15.3 アクセシビリティを同時に確認する

視線追跡で目立ち方を改善するとき、色、動き、サイズを強めるだけでは、感覚過敏、低視力、注意障害など別の利用者へ問題を生む可能性があります。視線誘導とアクセシビリティを別工程にしないことが重要です。

重要情報は視覚的な目立ち方だけでなく、文書構造、名前、キーボード順序、画面読み上げでも利用できるようにします。視線で発見しやすいことと、複数の方法で操作できることを両立させます。

15.4 調査結果をデザインシステムへ戻す

複数画面で同じボタンやフォーム説明の問題が見つかった場合、個別画面だけを修正すると再発します。共通コンポーネント、余白、文言規則、状態表示へ結果を反映します。

ただし、一つの調査結果をすべての文脈へ一般化しないようにします。どの利用者、端末、タスクで確認された結果かを記録し、適用範囲を明確にします。

15.5 倫理と利用者の尊厳を守る

視線データは、参加者が意識していない行動まで記録する可能性があります。デザイナーは、技術的に取得できるからという理由で、目的のない計測や過剰な保存を行ってはいけません。

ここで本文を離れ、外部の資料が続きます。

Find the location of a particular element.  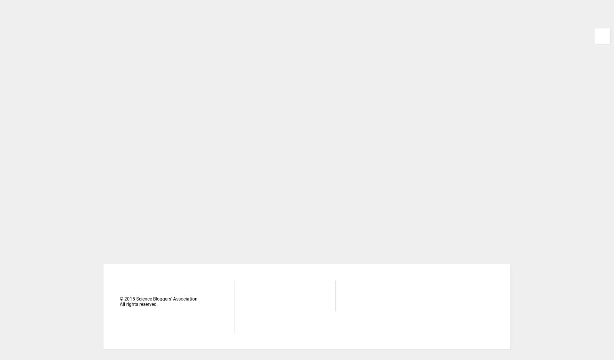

利用者を「見なかった人」「理解できなかった人」と評価するのではなく、UIが必要情報を提供できたかを評価します。視線追跡は利用者を監視するためではなく、設計側の仮説を検証し、障壁を減らすために使用します。

おわりに

視線追跡は、利用者がUIのどこを見て、どの順番で情報を確認し、どの領域を行き来したかを観測できる強力な調査方法です。特に、重要な操作の発見可能性、情報階層、比較行動、エラー修正など、自己申告だけでは捉えにくい視覚探索を確認できます。しかし、視線が向いたことは、理解、好意、注意、意思決定を直接証明するものではありません。視線データだけで利用者の思考を断定せず、操作結果、発話、インタビュー、アクセス解析などと組み合わせる必要があります。

UIデザイナーに求められるのは、視線を多く集める画面を作ることではありません。利用者の目的に必要な情報が適切な順序で発見され、関連情報を無理なく比較でき、重要な操作へ安全に到達できる構造を設計することです。視線密度図の赤い領域を成果とみなすのではなく、その視線が理解、正しい選択、作業完了へつながったかを確認しなければなりません。

視線入力をUI操作として利用する場合には、見ることと実行することを区別し、ミダスタッチ問題、対象サイズ、滞在時間、確認、取り消し、代替入力を設計する責任があります。さらに、カメラと視線データを扱う以上、明確な同意、必要最小限の取得、保存期間、削除手順も欠かせません。視線追跡を派手な分析資料や監視技術としてではなく、設計仮説を慎重に検証し、より多くの利用者が目的を達成できるUIへ改善するための方法として扱うことが重要です。